En outre, pour favoriser l’approche socio-économique du fonctionnement des écosystèmes et les recherches des économistes dans ce domaine, ils ont baptisé ‘services’ ces grandes fonctions traditionnellement considérées comme illimitées et d’accès gratuit. Il s’agit là bien sûr de services écologiques (et non pas économiques, cf. Teyssèdre et al., 2004), qui peuvent être valorisés au plan social et économique – c’est-à-dire notamment pris en compte dans les transactions et bilans économiques impliquant la biodiversité.

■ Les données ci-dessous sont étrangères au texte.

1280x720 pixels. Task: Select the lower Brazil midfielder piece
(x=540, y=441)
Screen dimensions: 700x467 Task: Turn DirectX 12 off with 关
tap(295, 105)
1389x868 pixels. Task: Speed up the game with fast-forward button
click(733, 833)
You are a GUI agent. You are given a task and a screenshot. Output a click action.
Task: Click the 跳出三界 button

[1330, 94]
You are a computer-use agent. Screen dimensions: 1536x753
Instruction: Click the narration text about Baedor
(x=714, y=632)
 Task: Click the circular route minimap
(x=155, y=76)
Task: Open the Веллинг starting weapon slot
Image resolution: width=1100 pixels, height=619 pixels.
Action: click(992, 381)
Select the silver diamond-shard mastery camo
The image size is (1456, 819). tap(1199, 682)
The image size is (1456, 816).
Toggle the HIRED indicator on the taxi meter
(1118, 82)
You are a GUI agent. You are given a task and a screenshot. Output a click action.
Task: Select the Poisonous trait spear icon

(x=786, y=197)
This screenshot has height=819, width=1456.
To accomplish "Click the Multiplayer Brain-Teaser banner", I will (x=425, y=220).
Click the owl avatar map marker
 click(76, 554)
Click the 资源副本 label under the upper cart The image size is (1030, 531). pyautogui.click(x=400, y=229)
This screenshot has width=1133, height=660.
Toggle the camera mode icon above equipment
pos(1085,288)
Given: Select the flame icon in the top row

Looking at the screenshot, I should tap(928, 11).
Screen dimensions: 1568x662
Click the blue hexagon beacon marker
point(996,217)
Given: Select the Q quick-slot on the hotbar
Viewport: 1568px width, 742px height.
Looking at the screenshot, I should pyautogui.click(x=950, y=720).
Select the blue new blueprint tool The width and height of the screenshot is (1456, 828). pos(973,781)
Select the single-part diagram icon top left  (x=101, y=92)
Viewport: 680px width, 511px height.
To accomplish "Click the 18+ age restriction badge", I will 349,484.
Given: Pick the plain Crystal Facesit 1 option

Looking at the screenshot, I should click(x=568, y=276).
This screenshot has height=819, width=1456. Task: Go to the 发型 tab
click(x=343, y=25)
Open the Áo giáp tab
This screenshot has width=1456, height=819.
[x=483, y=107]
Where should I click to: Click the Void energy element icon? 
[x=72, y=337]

Puis certains ont essayé de démontrer l’importance économique de ces ‘services’ écosystémiques et d’orienter les choix d’aménagement du territoire par certaines méthodes économiques, telles que l’évaluation des coûts de restauration d’écosystèmes détruits. Dans son article pionnier ‘How much are nature’s services worth ?’ (‘Que valent les services rendus par la nature ?), paru dans Science en 1977, l’écologue américain Walter Westman souligne que l’évaluation à 600 milliards de dollars, par la commission nationale américaine sur la qualité de l’eau (NCWQ), du coût de nettoyage de l’ensemble des eaux de surface états-uniennes, fournit une estimation indirecte des bénéfices liés à l’intégrité de la capacité d’assimilation et de purification des eaux des bassins versants dans ce pays, et devrait donc orienter pouvoirs publics et collectivité vers la protection des écosystèmes responsables de cet important ‘service’ de purification.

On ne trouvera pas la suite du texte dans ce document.